There Must Be Something More Congenial To Our
Native Dispositions, Than The Fictitious Society In Which We Live;
Or Else Why Should Children, And Even Grown Persons, Become In A
Short Time So Invincibly Attached To It?
There must be something
very bewitching in their manners, something very indelible and
marked by the very hands of nature.
For, take a young Indian lad,
give him the best education you possibly can, load him with your
bounty, with presents, nay with riches; yet he will secretly long
for his native woods, which you would imagine he must have long
since forgot; and on the first opportunity he can possibly find, you
will see him voluntarily leave behind him all you have given him,
and return with inexpressible joy to lie on the mats of his fathers.

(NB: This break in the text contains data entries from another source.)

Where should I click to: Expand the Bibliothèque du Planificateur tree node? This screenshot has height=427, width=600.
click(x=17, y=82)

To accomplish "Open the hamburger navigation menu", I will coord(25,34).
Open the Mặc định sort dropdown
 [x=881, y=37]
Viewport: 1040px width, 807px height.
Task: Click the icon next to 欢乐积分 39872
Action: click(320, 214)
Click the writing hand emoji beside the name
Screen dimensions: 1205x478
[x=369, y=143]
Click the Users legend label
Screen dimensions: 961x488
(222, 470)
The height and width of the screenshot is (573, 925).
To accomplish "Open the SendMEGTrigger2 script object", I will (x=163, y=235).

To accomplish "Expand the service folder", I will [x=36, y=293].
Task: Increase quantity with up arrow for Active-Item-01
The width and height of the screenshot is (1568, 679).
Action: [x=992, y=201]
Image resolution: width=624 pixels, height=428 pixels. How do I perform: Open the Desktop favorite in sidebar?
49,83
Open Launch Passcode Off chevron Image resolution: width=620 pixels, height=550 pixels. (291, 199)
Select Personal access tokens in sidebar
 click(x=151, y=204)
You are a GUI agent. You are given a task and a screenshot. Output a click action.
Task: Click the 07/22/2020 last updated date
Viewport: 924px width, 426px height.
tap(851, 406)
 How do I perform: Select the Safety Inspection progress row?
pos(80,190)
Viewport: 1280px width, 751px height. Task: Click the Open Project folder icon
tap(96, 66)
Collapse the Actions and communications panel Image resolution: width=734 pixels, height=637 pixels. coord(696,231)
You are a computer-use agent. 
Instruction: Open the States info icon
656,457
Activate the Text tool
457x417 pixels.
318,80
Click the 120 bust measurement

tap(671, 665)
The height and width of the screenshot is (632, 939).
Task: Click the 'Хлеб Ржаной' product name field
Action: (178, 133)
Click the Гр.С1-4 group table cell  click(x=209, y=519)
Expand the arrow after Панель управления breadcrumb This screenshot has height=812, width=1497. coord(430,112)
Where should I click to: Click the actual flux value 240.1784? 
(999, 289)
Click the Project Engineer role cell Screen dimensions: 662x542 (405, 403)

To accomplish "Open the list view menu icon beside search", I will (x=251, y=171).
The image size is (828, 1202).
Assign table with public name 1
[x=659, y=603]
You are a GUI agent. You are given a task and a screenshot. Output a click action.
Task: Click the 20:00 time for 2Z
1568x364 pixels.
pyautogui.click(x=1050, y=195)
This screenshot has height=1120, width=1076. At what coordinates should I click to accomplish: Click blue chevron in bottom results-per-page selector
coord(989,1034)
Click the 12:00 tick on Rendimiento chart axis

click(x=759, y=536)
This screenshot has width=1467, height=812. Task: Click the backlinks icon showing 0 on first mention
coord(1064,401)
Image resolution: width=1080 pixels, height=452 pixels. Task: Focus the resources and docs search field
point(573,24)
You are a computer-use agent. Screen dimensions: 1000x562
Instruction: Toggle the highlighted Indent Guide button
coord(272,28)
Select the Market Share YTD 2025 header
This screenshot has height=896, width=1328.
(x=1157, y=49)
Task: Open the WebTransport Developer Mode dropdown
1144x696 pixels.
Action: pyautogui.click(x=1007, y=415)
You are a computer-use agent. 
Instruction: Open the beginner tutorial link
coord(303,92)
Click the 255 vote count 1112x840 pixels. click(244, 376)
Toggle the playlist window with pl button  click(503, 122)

Mr. - - , some years ago, received from a good old Indian, who died
in his house, a young lad, of nine years of age, his grandson. He
kindly educated him with his children, and bestowed on him the same
care and attention in respect to the memory of his venerable
grandfather, who was a worthy man. He intended to give him a genteel
trade, but in the spring season when all the family went to the
woods to make their maple sugar, he suddenly disappeared; and it was
not until seventeen months after, that his benefactor heard he had
reached the village of Bald Eagle, where he still dwelt. Let us say
what we will of them, of their inferior organs, of their want of
bread, etc., they are as stout and well made as the Europeans.
Without temples, without priests, without kings, and without laws,
they are in many instances superior to us; and the proofs of what I
advance, are, that they live without care, sleep without inquietude,
take life as it comes, bearing all its asperities with unparalleled
patience, and die without any kind of apprehension for what they
have done, or for what they expect to meet with hereafter.